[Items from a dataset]
>>
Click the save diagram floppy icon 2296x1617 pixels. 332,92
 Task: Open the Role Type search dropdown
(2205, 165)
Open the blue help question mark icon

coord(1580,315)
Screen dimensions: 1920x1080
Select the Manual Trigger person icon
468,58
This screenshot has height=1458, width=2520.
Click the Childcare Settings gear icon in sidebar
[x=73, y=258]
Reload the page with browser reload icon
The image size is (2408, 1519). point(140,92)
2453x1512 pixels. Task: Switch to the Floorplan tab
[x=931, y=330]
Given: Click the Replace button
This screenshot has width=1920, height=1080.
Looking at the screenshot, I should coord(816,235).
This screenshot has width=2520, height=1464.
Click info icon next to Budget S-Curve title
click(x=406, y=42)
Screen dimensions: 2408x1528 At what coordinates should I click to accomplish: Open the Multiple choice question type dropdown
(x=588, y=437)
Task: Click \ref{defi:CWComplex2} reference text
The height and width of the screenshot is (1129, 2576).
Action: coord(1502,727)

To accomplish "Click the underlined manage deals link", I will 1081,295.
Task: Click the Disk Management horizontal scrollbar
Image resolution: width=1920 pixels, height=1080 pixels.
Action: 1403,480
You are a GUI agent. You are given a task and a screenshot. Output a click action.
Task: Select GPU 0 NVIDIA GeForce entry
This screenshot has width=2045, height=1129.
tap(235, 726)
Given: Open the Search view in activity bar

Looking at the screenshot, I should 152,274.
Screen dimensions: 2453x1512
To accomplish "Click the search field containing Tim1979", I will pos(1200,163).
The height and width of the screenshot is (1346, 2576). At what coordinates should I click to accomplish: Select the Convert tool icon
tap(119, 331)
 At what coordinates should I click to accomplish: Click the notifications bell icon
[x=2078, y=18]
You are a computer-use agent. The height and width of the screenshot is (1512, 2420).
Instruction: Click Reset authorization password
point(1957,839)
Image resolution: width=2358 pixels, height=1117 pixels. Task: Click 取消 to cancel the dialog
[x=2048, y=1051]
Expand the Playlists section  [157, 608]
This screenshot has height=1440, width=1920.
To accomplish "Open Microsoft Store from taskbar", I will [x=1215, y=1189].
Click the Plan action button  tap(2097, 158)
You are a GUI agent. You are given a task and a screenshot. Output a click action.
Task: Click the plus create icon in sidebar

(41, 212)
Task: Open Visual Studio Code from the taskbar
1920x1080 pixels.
<<
§ **To do**
Copy out each record from above, exactly.

§ **Solved exercise**
Click the save diagram floppy icon 2296x1617 pixels. 332,92
 Task: Open the Role Type search dropdown
(2205, 165)
Open the blue help question mark icon

coord(1580,315)
Screen dimensions: 1920x1080
Select the Manual Trigger person icon
468,58
This screenshot has height=1458, width=2520.
Click the Childcare Settings gear icon in sidebar
[x=73, y=258]
Reload the page with browser reload icon
The image size is (2408, 1519). point(140,92)
2453x1512 pixels. Task: Switch to the Floorplan tab
[x=931, y=330]
Given: Click the Replace button
This screenshot has width=1920, height=1080.
Looking at the screenshot, I should coord(816,235).
This screenshot has width=2520, height=1464.
Click info icon next to Budget S-Curve title
click(x=406, y=42)
Screen dimensions: 2408x1528 At what coordinates should I click to accomplish: Open the Multiple choice question type dropdown
(x=588, y=437)
Task: Click \ref{defi:CWComplex2} reference text
The height and width of the screenshot is (1129, 2576).
Action: coord(1502,727)

To accomplish "Click the underlined manage deals link", I will 1081,295.
Task: Click the Disk Management horizontal scrollbar
Image resolution: width=1920 pixels, height=1080 pixels.
Action: 1403,480
You are a GUI agent. You are given a task and a screenshot. Output a click action.
Task: Select GPU 0 NVIDIA GeForce entry
This screenshot has width=2045, height=1129.
tap(235, 726)
Given: Open the Search view in activity bar

Looking at the screenshot, I should 152,274.
Screen dimensions: 2453x1512
To accomplish "Click the search field containing Tim1979", I will pos(1200,163).
The height and width of the screenshot is (1346, 2576). At what coordinates should I click to accomplish: Select the Convert tool icon
tap(119, 331)
 At what coordinates should I click to accomplish: Click the notifications bell icon
[x=2078, y=18]
You are a computer-use agent. The height and width of the screenshot is (1512, 2420).
Instruction: Click Reset authorization password
point(1957,839)
Image resolution: width=2358 pixels, height=1117 pixels. Task: Click 取消 to cancel the dialog
[x=2048, y=1051]
Expand the Playlists section  [157, 608]
This screenshot has height=1440, width=1920.
To accomplish "Open Microsoft Store from taskbar", I will [x=1215, y=1189].
Click the Plan action button  tap(2097, 158)
You are a GUI agent. You are given a task and a screenshot. Output a click action.
Task: Click the plus create icon in sidebar

(41, 212)
Task: Open Visual Studio Code from the taskbar
1920x1080 pixels.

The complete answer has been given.